+++ Data excerpts +++
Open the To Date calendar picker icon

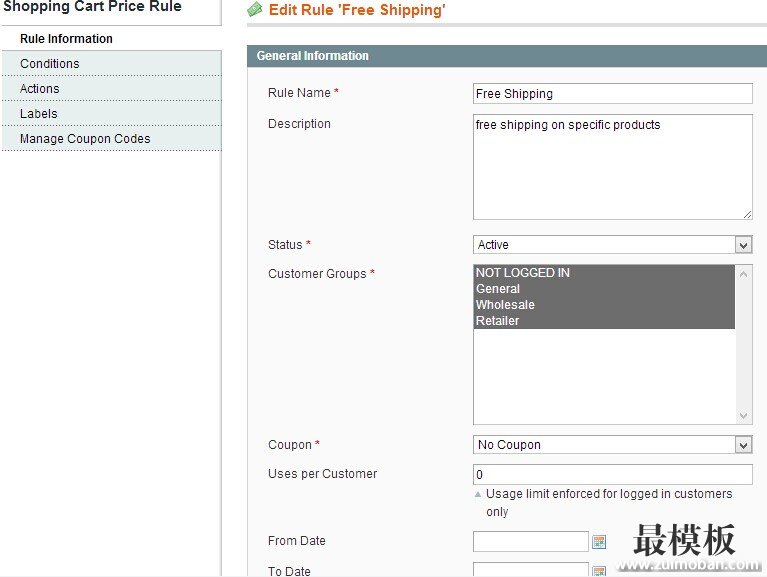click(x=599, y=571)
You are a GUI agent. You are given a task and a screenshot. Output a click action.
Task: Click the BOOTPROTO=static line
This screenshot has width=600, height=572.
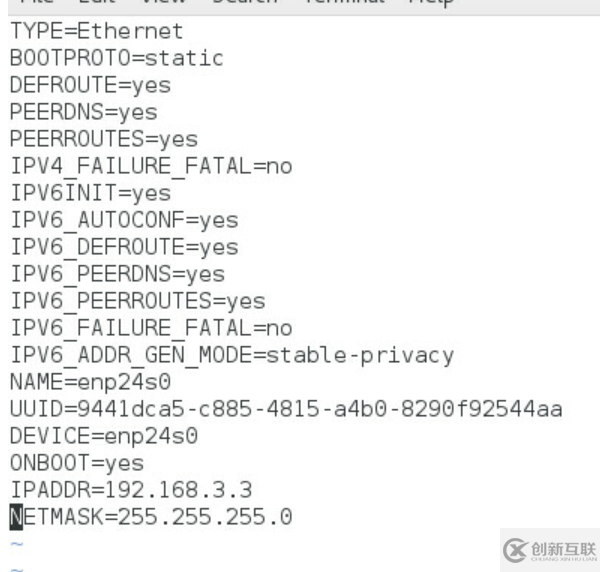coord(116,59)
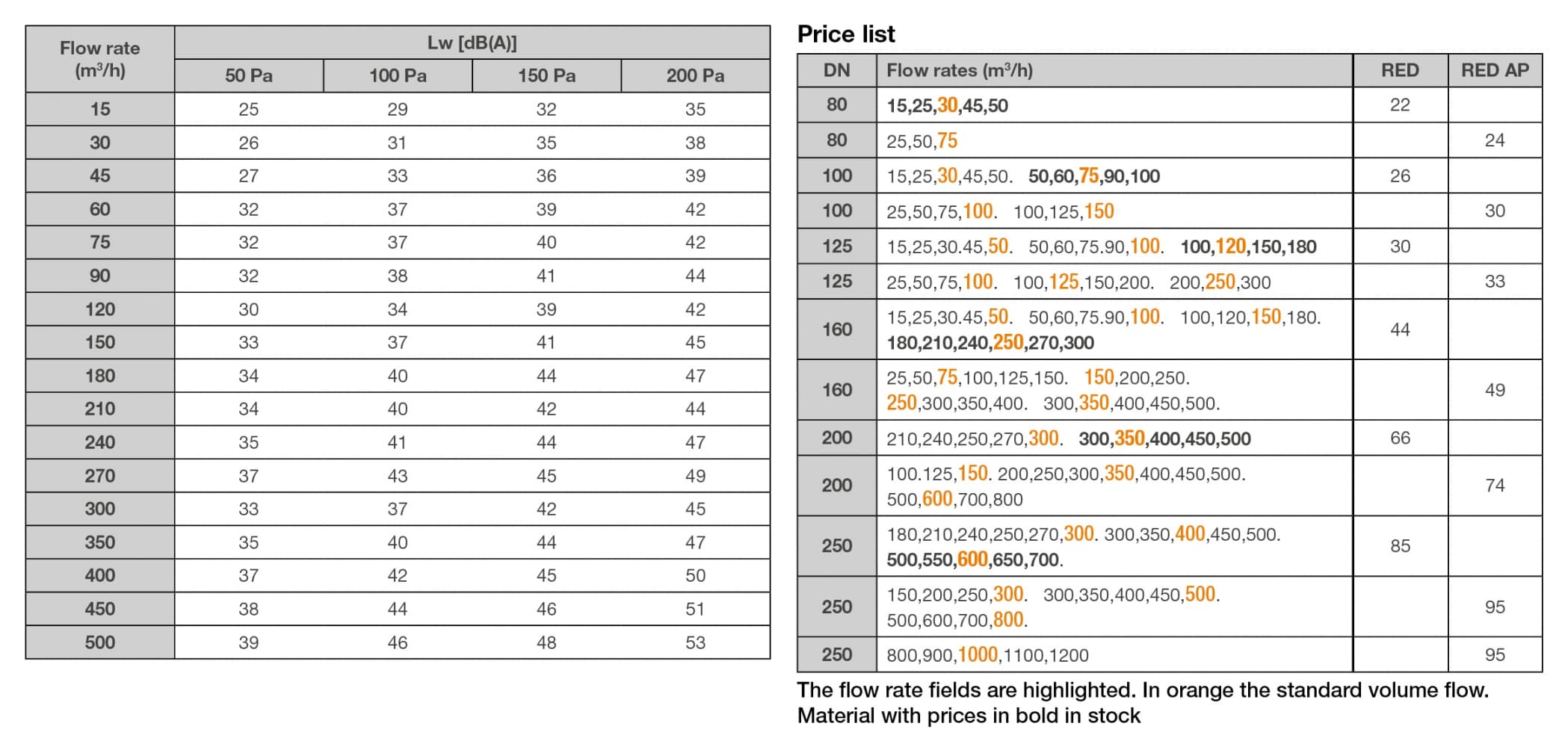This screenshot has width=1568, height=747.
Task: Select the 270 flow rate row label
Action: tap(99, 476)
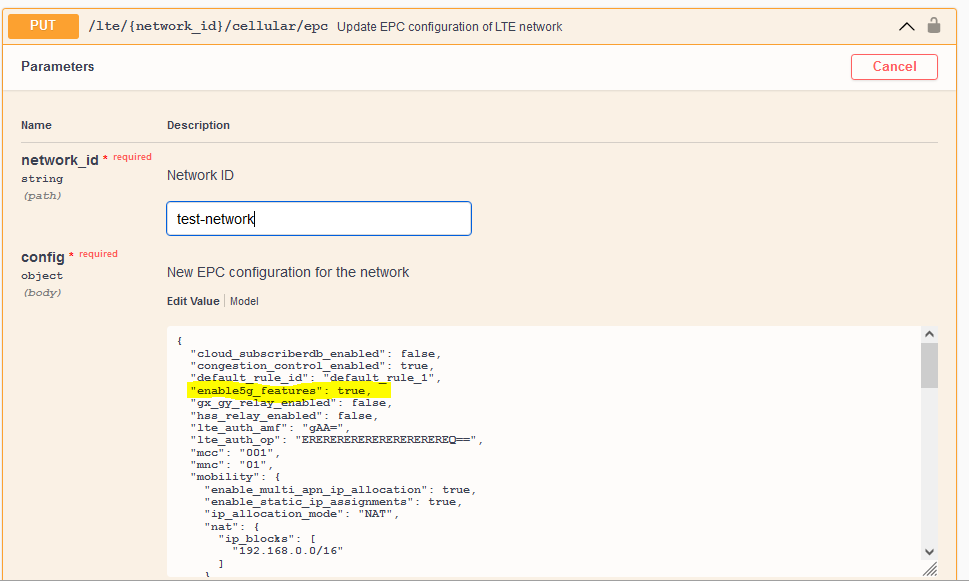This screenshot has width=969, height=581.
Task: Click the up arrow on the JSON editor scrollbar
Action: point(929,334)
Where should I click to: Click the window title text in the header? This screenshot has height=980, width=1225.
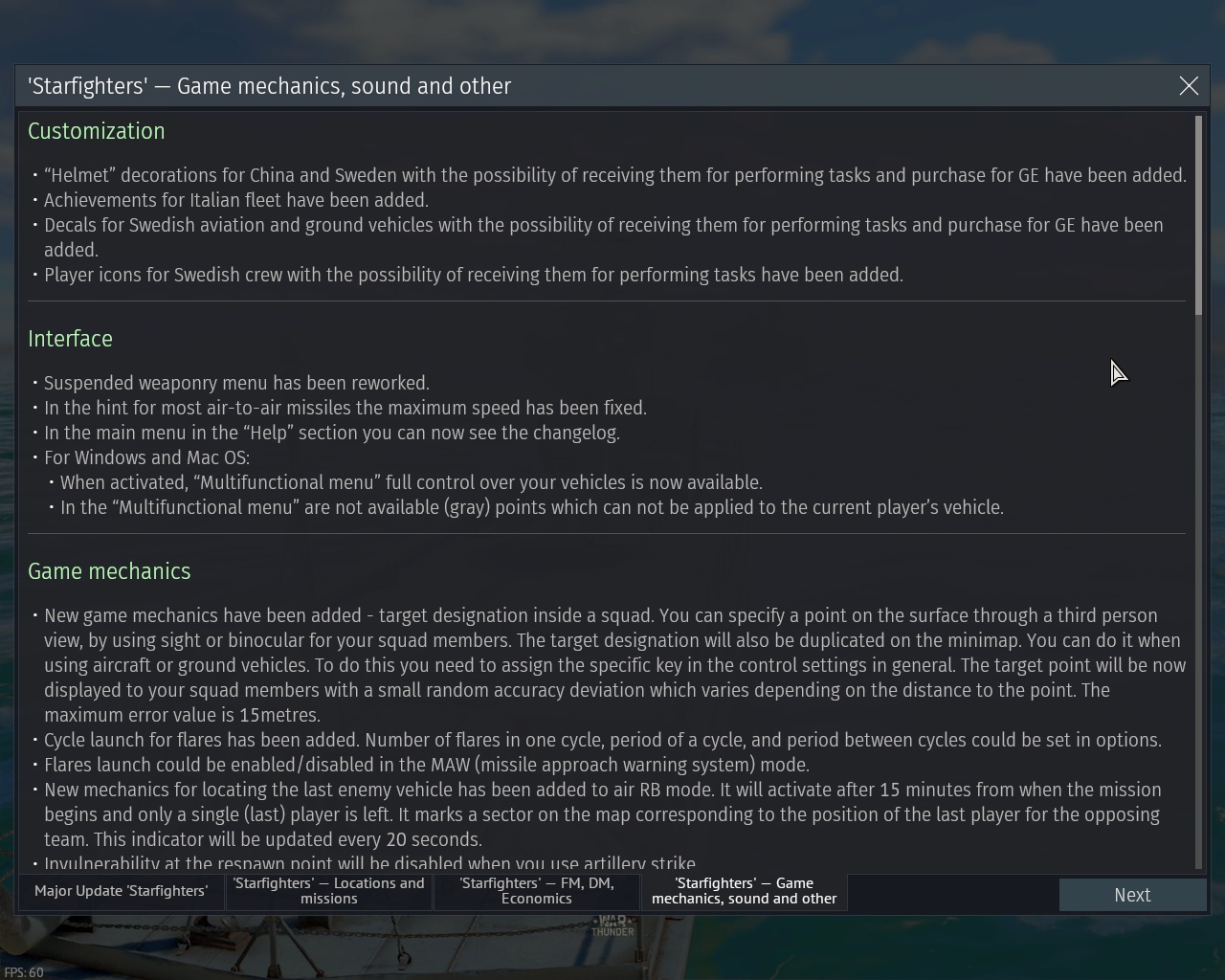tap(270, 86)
+++
- _Problem requirements_: Recast every line of the material above as a Markdown table with the columns Row and Material line, skipping blank lines and leaving out the pictures.

- _Finished task_:
| Row | Material line |
|---|---|
| 1 | Open the To Date calendar picker icon |
| 2 | click(x=599, y=571) |
| 3 | You are a GUI agent. You are given a task and a screenshot. Output a click action. |
| 4 | Task: Click the BOOTPROTO=static line |
| 5 | This screenshot has width=600, height=572. |
| 6 | coord(116,59) |
| 7 | This screenshot has width=1568, height=747. |
| 8 | Task: Select the 270 flow rate row label |
| 9 | Action: tap(99, 476) |
| 10 | This screenshot has width=969, height=581. |
| 11 | Task: Click the up arrow on the JSON editor scrollbar |
| 12 | Action: point(929,334) |
| 13 | Where should I click to: Click the window title text in the header? This screenshot has height=980, width=1225. |
| 14 | tap(270, 86) |